TASK GOAL:
Copy each of the records below exactly as it appears, line for line.
━━ EXERCISE INPUT ━━
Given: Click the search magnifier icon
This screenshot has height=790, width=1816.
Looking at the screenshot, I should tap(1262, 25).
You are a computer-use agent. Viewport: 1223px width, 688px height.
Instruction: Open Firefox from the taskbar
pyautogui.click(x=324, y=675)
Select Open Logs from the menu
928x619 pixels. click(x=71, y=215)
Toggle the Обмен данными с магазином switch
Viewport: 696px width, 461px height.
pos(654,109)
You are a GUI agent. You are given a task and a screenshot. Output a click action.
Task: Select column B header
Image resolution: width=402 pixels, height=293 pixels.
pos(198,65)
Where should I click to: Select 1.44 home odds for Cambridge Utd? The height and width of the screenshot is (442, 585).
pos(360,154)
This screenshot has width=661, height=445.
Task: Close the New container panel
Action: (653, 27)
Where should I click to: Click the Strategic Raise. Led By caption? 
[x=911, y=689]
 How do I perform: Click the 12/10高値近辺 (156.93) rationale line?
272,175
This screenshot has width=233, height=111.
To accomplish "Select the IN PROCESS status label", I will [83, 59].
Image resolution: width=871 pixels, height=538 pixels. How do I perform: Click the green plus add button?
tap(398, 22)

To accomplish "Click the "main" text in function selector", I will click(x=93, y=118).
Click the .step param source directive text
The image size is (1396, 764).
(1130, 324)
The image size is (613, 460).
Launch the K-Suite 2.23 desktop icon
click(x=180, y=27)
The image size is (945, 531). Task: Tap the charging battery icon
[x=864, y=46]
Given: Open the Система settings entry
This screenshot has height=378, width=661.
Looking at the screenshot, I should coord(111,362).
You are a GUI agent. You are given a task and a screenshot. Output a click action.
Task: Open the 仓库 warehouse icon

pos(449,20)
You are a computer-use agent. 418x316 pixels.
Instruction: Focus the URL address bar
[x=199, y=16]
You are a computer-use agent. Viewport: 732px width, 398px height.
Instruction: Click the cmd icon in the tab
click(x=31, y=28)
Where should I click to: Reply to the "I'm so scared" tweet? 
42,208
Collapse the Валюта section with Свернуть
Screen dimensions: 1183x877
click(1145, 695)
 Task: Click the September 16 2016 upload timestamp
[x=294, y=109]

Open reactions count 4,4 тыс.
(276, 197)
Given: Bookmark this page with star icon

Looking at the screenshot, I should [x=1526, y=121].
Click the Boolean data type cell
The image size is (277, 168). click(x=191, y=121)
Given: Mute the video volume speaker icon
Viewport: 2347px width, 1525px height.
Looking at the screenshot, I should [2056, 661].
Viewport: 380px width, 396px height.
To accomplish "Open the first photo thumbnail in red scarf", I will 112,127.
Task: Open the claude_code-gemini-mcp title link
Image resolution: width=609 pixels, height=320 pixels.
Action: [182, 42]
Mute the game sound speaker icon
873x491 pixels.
━━━
EXERCISE ANSWER:
Given: Click the search magnifier icon
This screenshot has height=790, width=1816.
Looking at the screenshot, I should tap(1262, 25).
You are a computer-use agent. Viewport: 1223px width, 688px height.
Instruction: Open Firefox from the taskbar
pyautogui.click(x=324, y=675)
Select Open Logs from the menu
928x619 pixels. click(x=71, y=215)
Toggle the Обмен данными с магазином switch
Viewport: 696px width, 461px height.
pos(654,109)
You are a GUI agent. You are given a task and a screenshot. Output a click action.
Task: Select column B header
Image resolution: width=402 pixels, height=293 pixels.
pos(198,65)
Where should I click to: Select 1.44 home odds for Cambridge Utd? The height and width of the screenshot is (442, 585).
pos(360,154)
This screenshot has width=661, height=445.
Task: Close the New container panel
Action: (653, 27)
Where should I click to: Click the Strategic Raise. Led By caption? 
[x=911, y=689]
 How do I perform: Click the 12/10高値近辺 (156.93) rationale line?
272,175
This screenshot has width=233, height=111.
To accomplish "Select the IN PROCESS status label", I will [83, 59].
Image resolution: width=871 pixels, height=538 pixels. How do I perform: Click the green plus add button?
tap(398, 22)

To accomplish "Click the "main" text in function selector", I will click(x=93, y=118).
Click the .step param source directive text
The image size is (1396, 764).
(1130, 324)
The image size is (613, 460).
Launch the K-Suite 2.23 desktop icon
click(x=180, y=27)
The image size is (945, 531). Task: Tap the charging battery icon
[x=864, y=46]
Given: Open the Система settings entry
This screenshot has height=378, width=661.
Looking at the screenshot, I should coord(111,362).
You are a GUI agent. You are given a task and a screenshot. Output a click action.
Task: Open the 仓库 warehouse icon

pos(449,20)
You are a computer-use agent. 418x316 pixels.
Instruction: Focus the URL address bar
[x=199, y=16]
You are a computer-use agent. Viewport: 732px width, 398px height.
Instruction: Click the cmd icon in the tab
click(x=31, y=28)
Where should I click to: Reply to the "I'm so scared" tweet? 
42,208
Collapse the Валюта section with Свернуть
Screen dimensions: 1183x877
click(1145, 695)
 Task: Click the September 16 2016 upload timestamp
[x=294, y=109]

Open reactions count 4,4 тыс.
(276, 197)
Given: Bookmark this page with star icon

Looking at the screenshot, I should [x=1526, y=121].
Click the Boolean data type cell
The image size is (277, 168). click(x=191, y=121)
Given: Mute the video volume speaker icon
Viewport: 2347px width, 1525px height.
Looking at the screenshot, I should [2056, 661].
Viewport: 380px width, 396px height.
To accomplish "Open the first photo thumbnail in red scarf", I will 112,127.
Task: Open the claude_code-gemini-mcp title link
Image resolution: width=609 pixels, height=320 pixels.
Action: [182, 42]
Mute the game sound speaker icon
873x491 pixels.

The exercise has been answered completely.